Compassion for Gaziantep

My heart bleeds when I see the pictures of the wedding in Gaziantep that was brutally ripped apart by a suicide bomb. At least 54 people died and even more got wounded. It’s horrible and deeply saddening.

Watching these pictures I feel for the photographers too. My whole body remembers how it is to be a witness to such overwhelming pain. How, as a reporter, you have to harden your soul, become cynical in order to cope with each new event. In the end I couldn’t anymore. Something in me got broken so profoundly that I left journalism. It was the step that propelled me onto a journey in search of healing.

My heart also goes out to the bomber, only 12 or 14 years old. Poor, misguided child. I wonder if he or she even knew what the vest was s/he was made to wear. Did someone detonate it with a remote control? Or was the child filled with hatred and rage by a recruiter, and made to believe that the atrocity it was about to commit was serving a good cause?
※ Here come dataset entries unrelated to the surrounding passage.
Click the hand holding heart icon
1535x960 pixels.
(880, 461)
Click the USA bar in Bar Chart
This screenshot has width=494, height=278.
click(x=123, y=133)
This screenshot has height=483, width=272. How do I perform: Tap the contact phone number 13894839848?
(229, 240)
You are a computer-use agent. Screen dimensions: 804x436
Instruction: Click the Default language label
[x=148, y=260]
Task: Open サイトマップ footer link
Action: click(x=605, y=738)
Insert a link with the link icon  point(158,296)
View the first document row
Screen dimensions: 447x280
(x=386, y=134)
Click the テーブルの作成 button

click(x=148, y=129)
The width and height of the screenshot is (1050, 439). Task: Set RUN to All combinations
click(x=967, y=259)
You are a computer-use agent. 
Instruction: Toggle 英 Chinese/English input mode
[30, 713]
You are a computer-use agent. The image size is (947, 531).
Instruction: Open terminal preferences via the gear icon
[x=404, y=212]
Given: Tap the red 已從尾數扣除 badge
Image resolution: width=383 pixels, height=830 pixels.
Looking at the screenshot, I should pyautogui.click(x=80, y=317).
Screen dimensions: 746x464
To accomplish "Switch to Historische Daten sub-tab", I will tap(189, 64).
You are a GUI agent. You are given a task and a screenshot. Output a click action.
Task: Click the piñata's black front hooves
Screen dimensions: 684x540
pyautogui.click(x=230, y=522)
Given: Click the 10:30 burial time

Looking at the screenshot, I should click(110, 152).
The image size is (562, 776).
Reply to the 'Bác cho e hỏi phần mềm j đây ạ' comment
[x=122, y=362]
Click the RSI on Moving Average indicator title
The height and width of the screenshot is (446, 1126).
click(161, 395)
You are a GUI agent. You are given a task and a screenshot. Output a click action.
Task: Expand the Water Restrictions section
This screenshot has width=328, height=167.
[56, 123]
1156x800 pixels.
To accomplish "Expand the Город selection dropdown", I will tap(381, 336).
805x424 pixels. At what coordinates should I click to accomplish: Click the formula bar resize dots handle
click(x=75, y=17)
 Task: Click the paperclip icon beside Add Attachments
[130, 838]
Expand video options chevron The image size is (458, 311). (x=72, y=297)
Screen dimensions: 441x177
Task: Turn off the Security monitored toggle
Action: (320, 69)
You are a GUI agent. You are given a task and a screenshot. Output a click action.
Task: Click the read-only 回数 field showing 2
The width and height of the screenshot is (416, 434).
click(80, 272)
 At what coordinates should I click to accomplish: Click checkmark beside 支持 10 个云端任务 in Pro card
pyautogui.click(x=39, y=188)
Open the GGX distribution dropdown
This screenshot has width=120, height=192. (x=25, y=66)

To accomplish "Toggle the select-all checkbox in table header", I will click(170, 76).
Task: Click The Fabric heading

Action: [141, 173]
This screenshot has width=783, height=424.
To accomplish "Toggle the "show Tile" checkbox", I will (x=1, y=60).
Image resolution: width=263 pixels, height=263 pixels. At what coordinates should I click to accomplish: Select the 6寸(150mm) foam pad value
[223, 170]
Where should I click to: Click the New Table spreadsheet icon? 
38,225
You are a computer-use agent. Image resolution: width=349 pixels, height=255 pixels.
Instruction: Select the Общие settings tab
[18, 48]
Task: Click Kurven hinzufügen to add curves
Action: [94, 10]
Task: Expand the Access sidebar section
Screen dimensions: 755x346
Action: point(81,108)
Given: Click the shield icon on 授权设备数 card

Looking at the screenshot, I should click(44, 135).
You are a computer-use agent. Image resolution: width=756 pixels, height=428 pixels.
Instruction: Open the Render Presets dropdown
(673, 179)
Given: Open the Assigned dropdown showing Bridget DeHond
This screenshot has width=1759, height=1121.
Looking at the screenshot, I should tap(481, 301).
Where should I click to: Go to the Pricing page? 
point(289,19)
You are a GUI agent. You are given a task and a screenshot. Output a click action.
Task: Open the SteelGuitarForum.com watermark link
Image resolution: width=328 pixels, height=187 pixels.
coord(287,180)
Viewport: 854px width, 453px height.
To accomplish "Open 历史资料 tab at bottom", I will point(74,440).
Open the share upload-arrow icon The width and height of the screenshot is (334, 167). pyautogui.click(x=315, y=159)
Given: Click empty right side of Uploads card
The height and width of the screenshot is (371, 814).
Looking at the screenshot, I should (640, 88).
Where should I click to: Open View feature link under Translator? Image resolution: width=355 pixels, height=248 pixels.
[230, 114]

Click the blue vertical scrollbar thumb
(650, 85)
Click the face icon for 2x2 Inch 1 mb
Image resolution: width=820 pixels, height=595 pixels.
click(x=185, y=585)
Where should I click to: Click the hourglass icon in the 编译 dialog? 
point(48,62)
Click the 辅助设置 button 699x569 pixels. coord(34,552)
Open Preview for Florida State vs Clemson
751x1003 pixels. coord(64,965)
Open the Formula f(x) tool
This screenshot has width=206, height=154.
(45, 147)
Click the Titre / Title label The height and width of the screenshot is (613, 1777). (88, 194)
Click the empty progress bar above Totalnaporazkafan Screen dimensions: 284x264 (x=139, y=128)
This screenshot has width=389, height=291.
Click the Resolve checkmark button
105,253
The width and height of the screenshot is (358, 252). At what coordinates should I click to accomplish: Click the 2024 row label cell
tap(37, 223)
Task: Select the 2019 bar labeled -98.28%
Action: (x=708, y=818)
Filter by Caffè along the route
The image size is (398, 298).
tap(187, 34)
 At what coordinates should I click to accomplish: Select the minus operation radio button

I try to understand the people who turned this child into a mass murderer. And I think I’m not the only one who comes to the conclusion that at the root of their mindset lies pain, an immense pain that can only be remedied by inflicting pain. I believe it is the outcry of people who have been brutalised by their regimes with the support of the West which claims to defend human rights, people upon whose houses and families bombs (often from the West) have been raining for years. Those terrorists who have left the safety of Europe where they were born and raised feel the pain out of empathy with their fellow Muslims in the Middle East, a bit like I used to feel the pain of the people I was reporting on.

Their and my reactions were very different, and both wrong. I didn’t help anyone by internalising other people’s suffering. And lashing out in revenge only creates more hatred, more violence, which then needs to be avenged again. The world is spinning into a dangerous spiral that might end up destroying a lot more than we want.

Violence and conflict certainly bring change, but as far as I’m concerned it’s the easy way out (if it is a way out at all). The primitive way, if you wish. I believe we humans are capable of more. It is time to tap into our spiritual resources to prevent the annihilation of what is dear to us. A lot of the recent violence is done in the name of religion, which should be a form of spirituality.

‘People want to be religious,’ says Karen Armstrong, a formidable religious scholar from Britain.  Unfortunately most people have forgotten the Golden Rule which is at the base of all great religions, first recorded by Confucius in 500 B.C.:

‘Do not do to others what you don’t want them to do to you.’

Armstrong’s mission is to make the world return to the Golden Rule, and with that purpose she founded The Charter for Compassion.

I wholeheartedly subscribe to the Charter,and invite you to do the same. I acknowledge it is not easy to feel compassion for cruel and horrible people, and don’t even claim that I can always do it, but it is the most effective way to change them. Why?

In my current work as psychoenergetic healer I am constantly confronted with the power of our thoughts and emotions. After analysing the exact origin and nature of a blockage I release stuck negative energy from my clients’ systems in order to help them get better both physically and psychologically. Relief is often instantaneous. It is now generally accepted that we can ‘think ourselves sick’, but often I find negativity projected by someone else into my clients’ energy field, is part of what causes their discomforts. For me it is beyond doubt that negativity from one person can seriously affect another. Imagine what happens when this negativity comes from a whole group of people.

Recently I did a little presentation on the power of thought. You can watch a recording on my site ReleaseHealing.com. And consider again what a positive energy like compassion could do for our world.